Maxey, who’s also an artist, notes that many businesses on Cottage Street “have a twist” in which art — and variety in general — figures into their makeup. Luthiers Co-Op, for instance, repairs stringed instruments but also has a bar and hosts live music. At Popcorn Noir, you can get a meal, sip a beer at the bar, or watch a movie in a small cinema. White Square Books, in turn, has an art gallery along with its bookshelves.
That theme of funky, independent businesses is reflected in some of the entertainment on tap for “Cultural Chaos.” Events on or just off the street will include BMX bike stunts, puppet shows, theatrical performances and “living statues.” History tours of the street are also on the agenda.
Kudos to ECA+
The festival comes in the wake of expanded recognition for the job ECA+ has been doing in making Easthampton a cultural and artistic destination. Last month, the organization — essentially Maxey, who’s a city employee, and a group of core volunteers — won a 2014 Humanities Award from New England Public Radio, which each year honors three individuals and/or groups in the region for their contributions to the arts and humanities.
“It seems like ever since Burns came on the job, [the growth of the arts] has really speeded up in town,” said Lynne Adams, the landscape painter, who moved to area some 25 years ago.
Maxey and Stoddard note that the city as a whole, and the business community in particular, has played a big part in embracing that growth. “Cultural Chaos” has been underwritten by funds from the Massachusetts Cultural Council and donations but also sponsorship by a number of businesses in town. Hopefully, Stoddard says, the festival can become an annual event.
Painter Barbara Johnson, another Cottage Street Studios artist, will also set up a booth on the sidewalk to give painting demonstrations, sell prints, and help people make the connection between the festival and Cottage Street Studios. “A lot of local people have never ventured into our building!” she wrote in an email to the Gazette.
Cottage Street Studios has built a strong legacy of its own during its 25-plus years on the scene, Johnson notes, but with events like “Cultural Chaos,” Easthampton as a whole seems to be witnessing “a new synergy, she said. “Old mills never die.”

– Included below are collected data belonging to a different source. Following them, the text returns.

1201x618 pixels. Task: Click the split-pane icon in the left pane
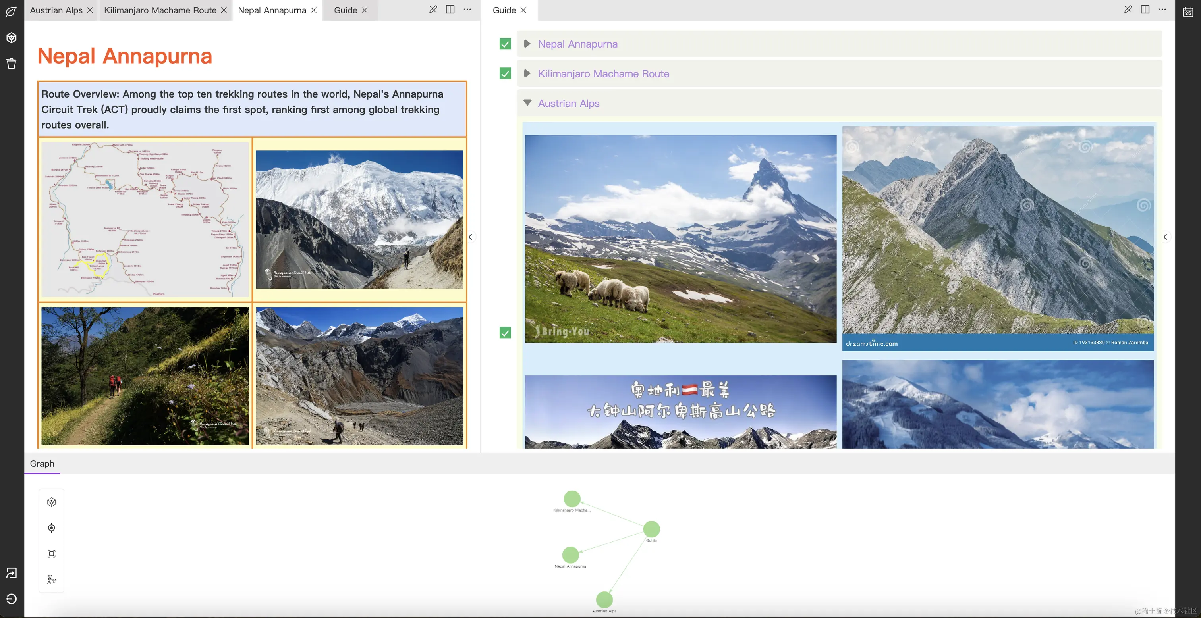coord(450,10)
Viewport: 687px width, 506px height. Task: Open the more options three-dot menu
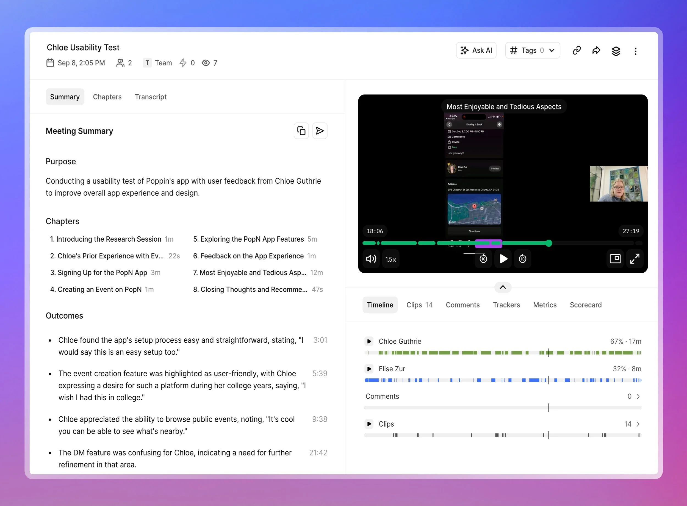coord(636,51)
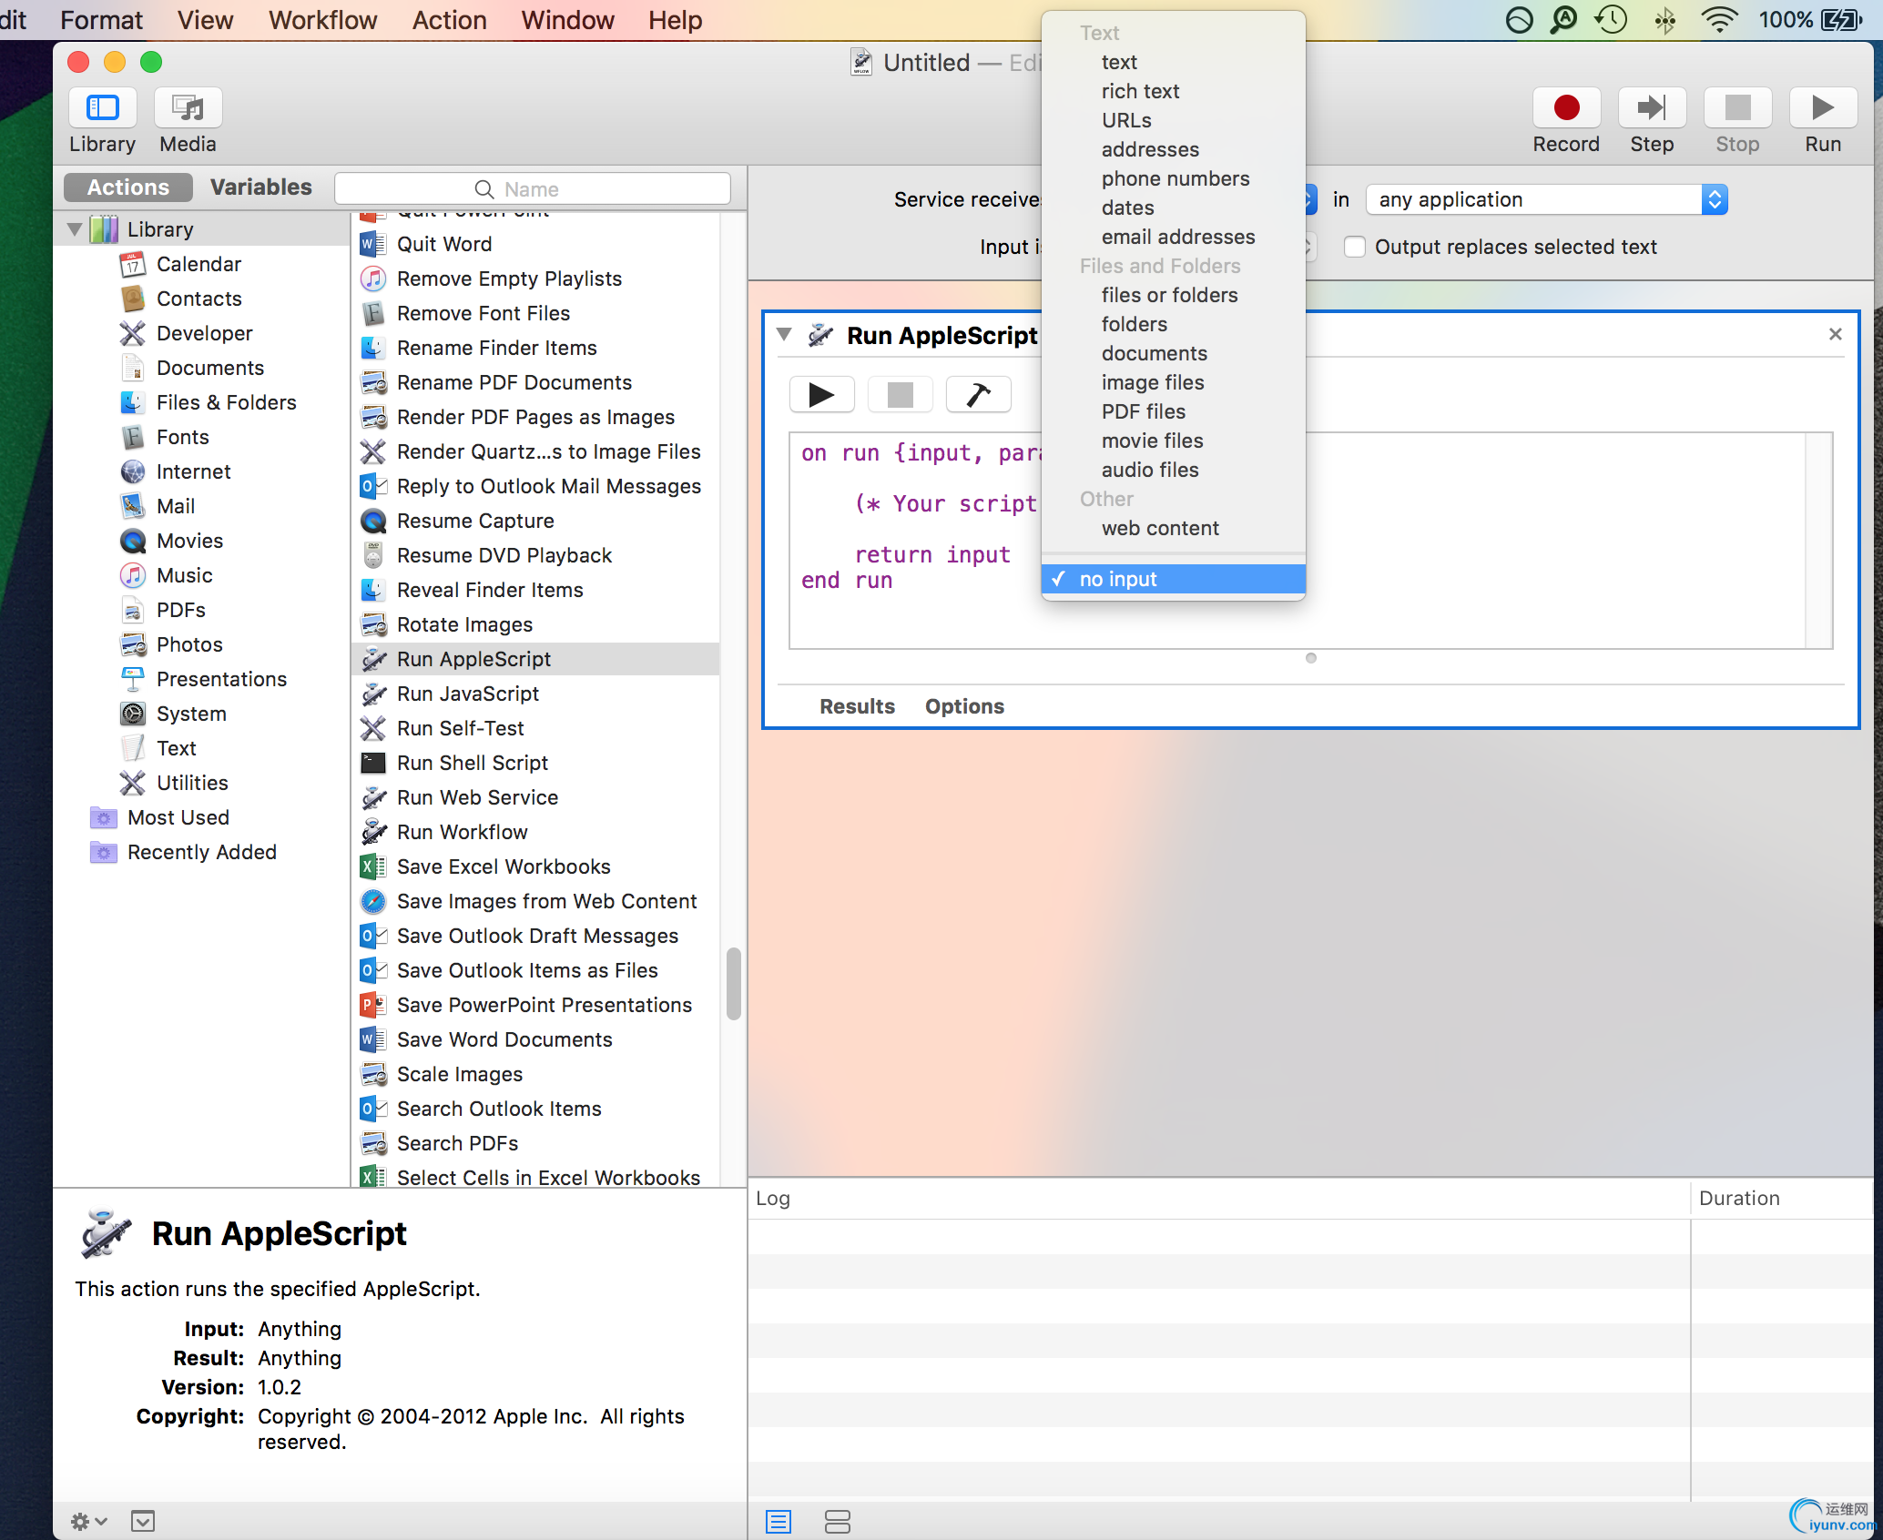
Task: Click the Results button
Action: tap(857, 706)
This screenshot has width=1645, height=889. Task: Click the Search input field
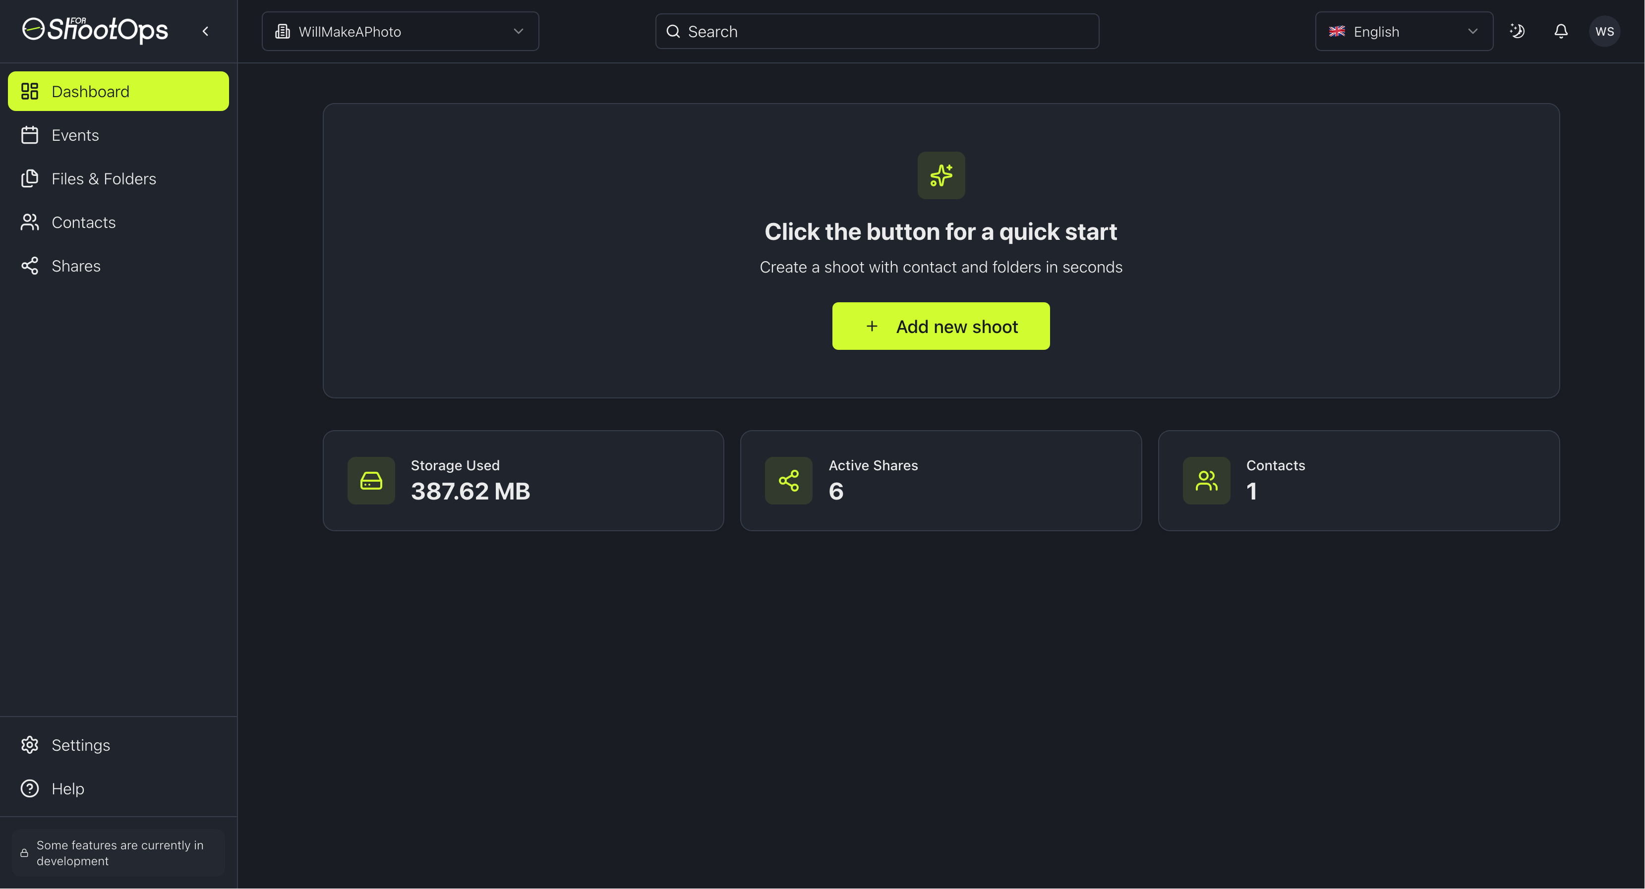(x=876, y=31)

Steve Pfarrer can be reached at firstname.lastname@example.org.
“Cultural Chaos” will take place along much of Cottage Street in Easthampton on June 14, from 11 a.m. to 6 p.m. Rain moves the event to June 15. Check culturalchaos.org for weather-related information. Cottage Street Studios will be open June 14 from 10 a.m. to 6 p.m. — a wine and cheese reception will take place at 5 p.m. — and Sunday from noon to 5 p.m.